Los ateos de ahora andan empeñados en imponer sus creencias como ciencia, un rasgo que los identifica como auténticos autoritarios, como enemigos de la libertad más radical que es la libertad de conciencia. Afirman que creer en Dios es el gran error y que su misión es liberarnos a los que no lo vemos claro de tamaña ignorancia. Se trata de una larga campaña en la que no se juega casi nunca de manera muy limpia, en la que se atribuye a las religiones (cogiendo el asunto por los pelos) el origen de toda violencia, como si Hitler o Stalin hubiesen sido tan devotos como la Madre Teresa.

Los ateos dawkinianos pueden estar dispuestos a acabar con los genes equívocos de los creyentes por métodos escasamente socráticos, aunque de momento se presentan como si tratasen de aliviar nuestras preocupaciones. Los progresistas como Arcadi nos muestran el agudo contraste entre la impotencia de la religión para resolver los problemas del mundo y la eficacia contrastada de la tecnología y de la ciencia, pero, al hacerlo así, cometen un doble fraude: dan por hecho lo que habrá que probar y, además, aparentan ignorar que muchos de los grandes pensadores que están en la frontera del conocimiento, estén o no en Edge, no comparten ese programa de desprecio de la religión y de eliminación del supuesto espejismo que nos lleva a creer en Dios.
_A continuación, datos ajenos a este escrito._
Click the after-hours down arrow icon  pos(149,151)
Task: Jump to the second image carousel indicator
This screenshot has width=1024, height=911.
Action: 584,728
La sabiduría popular insiste en que el diablo sabe más por viejo que por diablo y eso tiene una lectura interesante: que la especie de diablos que pretenden eliminar la presencia de Dios en el mundo de los sabios es poco imaginativa, que viene repitiendo su programa desde hace cientos de años. Estos nuevos dioses que se nos ofrecen en nombre de la ciencia son casi tan viejos como la humanidad; eso no es ninguna descalificación pero, la verdad, queda un poco ridículo proponer como el colmo del progresismo futurista la repetición de ideas que ya eran viejas en los orígenes del cristianismo.
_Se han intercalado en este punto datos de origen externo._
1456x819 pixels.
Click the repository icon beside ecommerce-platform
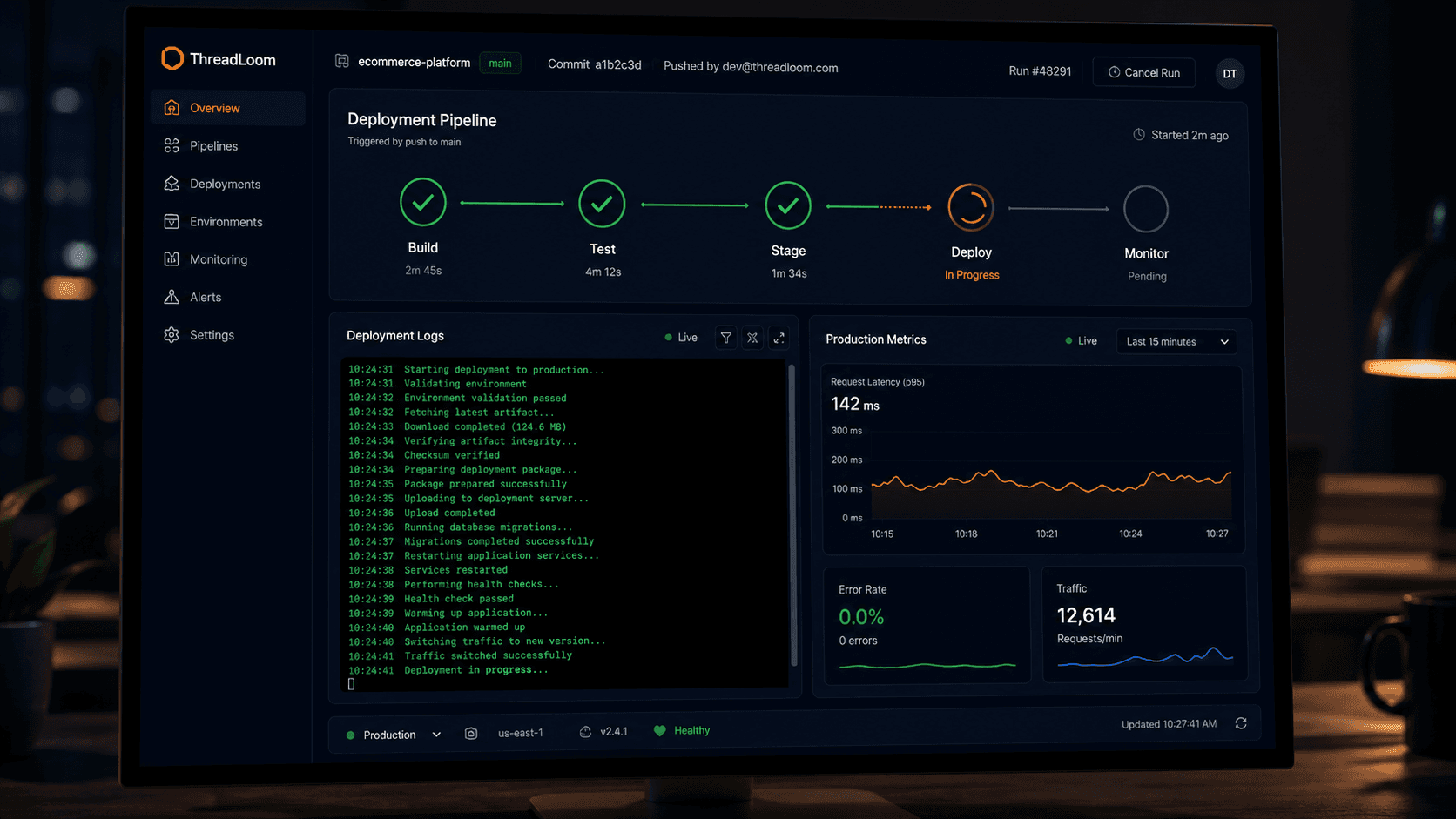[342, 61]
Es lamentablemente muy cierto que la religión se trató de imponer por las bravas en su vieja alianza  con el trono. Imitando esa clase de errores, la nueva religión presuntamente irreligiosa se refugia detrás del indudable prestigio de la ciencia para vender su vieja mercancía. Si se consolidase esa nueva dictadura cientifista,  se perdería algo más que la libertad de conciencia de cada cual, se perdería también la posibilidad misma de seguir creando ciencia nueva. Para los que creen que ya se sabe todo, siempre serán un peligro los que pongan en duda esas certezas, los únicos que podrían ser capaces de ir un paso más allá, de continuar la maravillosa tradición escéptica y antidogmática de la ciencia. Cualquiera puede escoger su religión o su increencia, pero, si quiere dar lecciones sobre el caso, debería cuidarse de las malas razones.